Startup Debuts a DVR-Like App for Media Content: ‘Channels’

Startup Fancy Bits, founded by two former GitHub employees, has launched Channels, a kind of DVR for the streaming age. The $8 per month service pulls video from feeds as disparate as cable channels, live streaming apps, on-demand services and over-the-air broadcasts and places them into a single app. “What we’re building towards is something that was sort of built 20 years ago,” said co-founder Jon Maddox. “Really, we’re just trying to make this single place for people to go watch their TV that everybody is looking for.”

Fast Company reports that, “users install Channels on a server device, which can be a desktop computer, a network-attached storage device, an Nvidia Shield TV streaming box, or a Raspberry Pi mini-PC … [and] video then streams over Wi-Fi to Channels’ viewer apps on Fire TV, Apple TV, Android TV, iOS and Android.”

What the user can record depends on what she subscribes to, and “with an HDHomeRun tuner, you can record local channels from an antenna, and if you’re in a market served by Locast — a nonprofit that streams local over-the-air broadcasts — you can capture those channels with no antenna at all.” Channels also just partnered with PlayOn, a service for “recording video from on-demand sources such as Netflix, Amazon Prime, and Disney+.”

Setting up Channels is, admitted Maddox and co-founder Aman Karmani, a bit of a nerd exercise but they also aim to make the app “simple and dependable once it’s up and running,” not dissimilar to traditional DVRs like TiVo.
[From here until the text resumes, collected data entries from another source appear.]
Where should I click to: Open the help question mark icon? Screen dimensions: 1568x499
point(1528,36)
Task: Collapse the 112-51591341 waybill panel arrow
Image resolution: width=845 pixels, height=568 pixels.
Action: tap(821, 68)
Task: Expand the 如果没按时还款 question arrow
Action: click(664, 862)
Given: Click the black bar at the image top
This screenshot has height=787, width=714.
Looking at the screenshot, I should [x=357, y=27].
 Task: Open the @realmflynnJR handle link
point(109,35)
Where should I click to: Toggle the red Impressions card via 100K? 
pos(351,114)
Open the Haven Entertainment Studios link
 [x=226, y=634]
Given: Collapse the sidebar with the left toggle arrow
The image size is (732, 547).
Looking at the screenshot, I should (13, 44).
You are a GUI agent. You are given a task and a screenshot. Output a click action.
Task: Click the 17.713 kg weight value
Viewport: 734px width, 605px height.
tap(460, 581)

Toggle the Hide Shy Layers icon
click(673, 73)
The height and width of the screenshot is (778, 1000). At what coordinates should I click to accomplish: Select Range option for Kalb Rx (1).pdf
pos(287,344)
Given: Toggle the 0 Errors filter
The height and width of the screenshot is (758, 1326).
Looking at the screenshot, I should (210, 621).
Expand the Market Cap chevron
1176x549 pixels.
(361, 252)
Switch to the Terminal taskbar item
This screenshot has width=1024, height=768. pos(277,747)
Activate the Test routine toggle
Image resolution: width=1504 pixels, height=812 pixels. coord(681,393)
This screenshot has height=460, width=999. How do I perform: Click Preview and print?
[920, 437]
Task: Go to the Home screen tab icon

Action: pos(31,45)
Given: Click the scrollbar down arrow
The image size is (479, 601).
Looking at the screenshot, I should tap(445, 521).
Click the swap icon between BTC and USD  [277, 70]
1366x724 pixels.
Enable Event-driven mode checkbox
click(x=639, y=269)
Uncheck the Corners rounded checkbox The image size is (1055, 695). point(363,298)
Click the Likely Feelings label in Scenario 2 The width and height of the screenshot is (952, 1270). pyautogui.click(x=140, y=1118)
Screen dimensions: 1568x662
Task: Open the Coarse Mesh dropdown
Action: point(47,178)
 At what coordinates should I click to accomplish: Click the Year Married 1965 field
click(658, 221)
Channels started as a side project for Maddox and Karmani, who were drawn to HDHomeRun; their first version of Channels in 2015 streamed video natively from HDHomeRun tuners to Apple TV.

When Microsoft acquired GitHub in 2018, the two, with new partner Papertrail co-founder Eric Lindvall, left to make Channels their full-time gig.

Channels has evolved to be “more like a universal DVR.” “We’re at a point now that what customers are demanding is essentially cable,” said Maddox. “They’re tired of segmented content and disparities all over the place, using apps that have different browse flows, and different watch lists, and all of that. They want one place.”

At the same time, streaming services are building their own menus and, noted Techsponential president and lead analyst Avi Greengart, “each streaming service wants to keep as much data about how customers search, find, and watch content as possible.”

“Channels, then, is a way for consumers to take back some control,” says Fast Company. “Once the DVR makes a recording, users can keep it for as long as they want and … the amount of video they can keep is only limited by the size of their hard drives.” “People have an ownership over this with Channels, I think,” Maddox said. “They feel like it’s theirs. They can do stuff with their own content.”